* **Task**: Decide whether each statement agrees with the losartan study abstract, answering yes or no and quoting the words of the abstract that settle it. 1. The study used thirty male Sprague–Dawley rats. 2. Rats in the control group received lipopolysaccharide by tail vein injection. 3. Losartan treatment raised serum creatinine levels.

*** Opening of Passage to read ***

Nephroprotective effect of losartan in IgA model rat

Objective This study was performed to investigate the possible nephroprotective effects of losartan in a rat model of experimental IgA nephropathy (IgAN). Methods Thirty male Sprague–Dawley rats were randomly divided into three groups. The rats in the model group were treated with bovine serum albumin (oral gavage), lipopolysaccharide (tail vein injection), and carbon tetrachloride (subcutaneous injection); rats in the losartan group received treatments similar to those of the model group, and were orally gavaged with losartan; and rats in the control group received phosphate-buffered saline alone (both orally and intravenously). Results Losartan treatment lowered the 24-hour urinary protein, serum blood urea nitrogen, and serum creatinine levels. Proliferating mesangial cells with a variable increase in the mesangial matrix were detected in the model group, whereas injury in the losartan group was significantly attenuated. Immunohistochemistry revealed that the expression levels of transforming growth factor (TGF)-β1 and α-smooth muscle actin were significantly elevated in the model group but reduced in the losartan group. The expression levels of TGF-β1 and monocyte chemoattractant protein-1 were minimal in the control group, significantly increased in the model group, and reduced in the losartan group. Conclusion Losartan has a protective effect against tubulointerstitial injury in IgAN.

*** Close of Passage to read ***
*** Opening of Data records ***

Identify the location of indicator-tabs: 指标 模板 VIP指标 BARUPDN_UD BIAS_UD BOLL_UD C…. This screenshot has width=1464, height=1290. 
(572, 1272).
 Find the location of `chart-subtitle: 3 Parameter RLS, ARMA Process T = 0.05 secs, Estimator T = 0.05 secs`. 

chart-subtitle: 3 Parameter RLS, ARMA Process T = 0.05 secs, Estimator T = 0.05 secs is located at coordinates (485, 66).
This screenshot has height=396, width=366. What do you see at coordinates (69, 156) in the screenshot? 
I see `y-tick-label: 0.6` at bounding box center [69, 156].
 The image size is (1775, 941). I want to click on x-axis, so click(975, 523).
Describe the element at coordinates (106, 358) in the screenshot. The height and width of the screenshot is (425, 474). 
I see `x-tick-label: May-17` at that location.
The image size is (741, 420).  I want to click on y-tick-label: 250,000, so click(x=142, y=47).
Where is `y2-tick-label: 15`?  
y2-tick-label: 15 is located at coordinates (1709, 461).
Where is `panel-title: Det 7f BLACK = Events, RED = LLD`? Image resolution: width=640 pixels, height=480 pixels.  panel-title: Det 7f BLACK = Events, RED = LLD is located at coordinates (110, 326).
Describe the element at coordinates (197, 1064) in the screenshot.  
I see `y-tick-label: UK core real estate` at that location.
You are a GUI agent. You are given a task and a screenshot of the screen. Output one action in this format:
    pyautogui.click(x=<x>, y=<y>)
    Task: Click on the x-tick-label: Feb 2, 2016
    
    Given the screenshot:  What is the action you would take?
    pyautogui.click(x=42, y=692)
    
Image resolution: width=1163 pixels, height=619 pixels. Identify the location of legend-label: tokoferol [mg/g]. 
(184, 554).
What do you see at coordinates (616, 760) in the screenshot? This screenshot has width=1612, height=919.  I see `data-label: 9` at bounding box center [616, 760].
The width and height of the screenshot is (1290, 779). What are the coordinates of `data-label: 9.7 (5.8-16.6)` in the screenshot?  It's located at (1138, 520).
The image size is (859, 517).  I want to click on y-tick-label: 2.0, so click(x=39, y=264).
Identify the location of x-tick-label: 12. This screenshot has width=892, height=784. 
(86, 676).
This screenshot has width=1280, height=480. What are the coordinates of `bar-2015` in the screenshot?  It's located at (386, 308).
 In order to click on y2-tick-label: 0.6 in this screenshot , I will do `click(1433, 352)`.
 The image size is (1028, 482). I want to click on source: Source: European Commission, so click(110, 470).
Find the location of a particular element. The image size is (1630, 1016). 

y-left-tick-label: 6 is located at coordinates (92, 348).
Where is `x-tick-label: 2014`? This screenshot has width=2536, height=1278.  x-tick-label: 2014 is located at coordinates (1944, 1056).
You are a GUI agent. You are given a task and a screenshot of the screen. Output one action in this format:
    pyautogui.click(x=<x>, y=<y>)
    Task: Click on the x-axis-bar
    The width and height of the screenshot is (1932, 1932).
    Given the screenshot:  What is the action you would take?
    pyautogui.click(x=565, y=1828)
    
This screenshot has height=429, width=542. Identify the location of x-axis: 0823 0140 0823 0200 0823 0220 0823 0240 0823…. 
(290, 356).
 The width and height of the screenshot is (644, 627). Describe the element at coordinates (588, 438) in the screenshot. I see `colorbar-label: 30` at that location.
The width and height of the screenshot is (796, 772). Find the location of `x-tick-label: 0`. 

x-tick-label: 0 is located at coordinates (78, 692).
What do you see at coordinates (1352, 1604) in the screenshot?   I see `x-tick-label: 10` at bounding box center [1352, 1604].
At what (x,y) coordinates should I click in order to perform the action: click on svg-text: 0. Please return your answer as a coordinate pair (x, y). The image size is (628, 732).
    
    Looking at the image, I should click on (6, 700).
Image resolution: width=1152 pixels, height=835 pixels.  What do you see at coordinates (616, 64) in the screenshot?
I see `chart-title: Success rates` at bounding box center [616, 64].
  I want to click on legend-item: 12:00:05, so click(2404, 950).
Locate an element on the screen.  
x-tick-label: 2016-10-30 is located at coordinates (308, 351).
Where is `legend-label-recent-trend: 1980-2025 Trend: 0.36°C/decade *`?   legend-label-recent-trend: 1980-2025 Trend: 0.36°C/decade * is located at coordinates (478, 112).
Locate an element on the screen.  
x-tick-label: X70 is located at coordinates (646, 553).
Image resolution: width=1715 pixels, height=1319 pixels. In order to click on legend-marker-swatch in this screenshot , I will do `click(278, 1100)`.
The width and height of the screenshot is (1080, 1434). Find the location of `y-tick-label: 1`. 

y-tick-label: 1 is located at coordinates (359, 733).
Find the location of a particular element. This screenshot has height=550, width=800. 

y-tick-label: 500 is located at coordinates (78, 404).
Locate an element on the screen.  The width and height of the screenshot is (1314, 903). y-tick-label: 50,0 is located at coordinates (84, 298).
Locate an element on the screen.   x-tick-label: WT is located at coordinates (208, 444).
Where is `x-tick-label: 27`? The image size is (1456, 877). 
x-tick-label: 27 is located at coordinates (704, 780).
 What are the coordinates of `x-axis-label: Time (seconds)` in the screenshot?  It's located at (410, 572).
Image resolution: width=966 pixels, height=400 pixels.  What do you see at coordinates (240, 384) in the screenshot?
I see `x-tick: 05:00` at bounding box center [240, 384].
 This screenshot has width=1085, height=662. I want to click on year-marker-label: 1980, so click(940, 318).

*** Close of Data records ***

* **Task result**:
1. Yes: "Thirty male Sprague–Dawley rats were randomly divided into three groups."
2. No: "rats in the control group received phosphate-buffered saline alone (both orally and intravenously)"
3. No: "Losartan treatment lowered the 24-hour urinary protein, serum blood urea nitrogen, and serum creatinine levels."